The paper quotes Russian expert Dr. Tatiana Shaumian who says that she doesn’t believe there will be a war. She says the new Pakistani government is still inexperienced, it’s the first civilian government in decades, and President Zardari feels a lot of pressure from the military. On the other hand, the government of the Indian national Congress is under fire for ‘softness on terrorists’.

The expert says, however, that in India and Pakistan there are enough wise politicians and generals who understand that the two countries, with their current nuclear arsenals, cannot go to war without the risk of triggering a wider and more devastating conflict in the world. She adds that both China and the U.S. are trying hard to pacify the hottest heads in the both nations.

VREMYA NOVOSTEI writes that while Georgian president Mikhail Saakashvili is talking of partly sharing his immense power with the parliament, the Patriarch Ilia II of Georgia is promoting the re-installment of the thousand-years-old Georgian monarchy. The Bagrationi dynasty that ruled Georgia from 1008 till 1801 and then was accepted into the highest nobility of the Russian Empire as ‘the family descending from the Tsars of Georgia’ has never left the European social scene.

The last Georgian monarch Georgy Bagrationi, writes the paper, was a famous sportsman and a close friend of the Spanish king. He died in Tbilisi in January 2008. Now his son Prince David of the ‘foreign’ Bagrationis is scheduled to marry Anna Mukhraneli of the ‘Georgian’ Bagrationis. The Patriarch himself will preside at the Church service on February 8.
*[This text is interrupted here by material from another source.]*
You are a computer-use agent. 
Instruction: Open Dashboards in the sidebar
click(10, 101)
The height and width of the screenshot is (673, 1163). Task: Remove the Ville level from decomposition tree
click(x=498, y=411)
This union, says the paper, cancels out all the old disagreements between the two branches of the Georgian royal family and may produce a child who would be accepted by everyone in Georgia as the nation’s rightful monarch. Patriarch Ilia II is quoted by the paper as saying that the new monarch will have to be ‘raised to rule’ – but not to govern, as his position of a constitutional monarch would be above politics and direct governance.

However, says the paper, history teaches us that even in a constitutional monarchy the king or tsar has a certain degree of influence and power.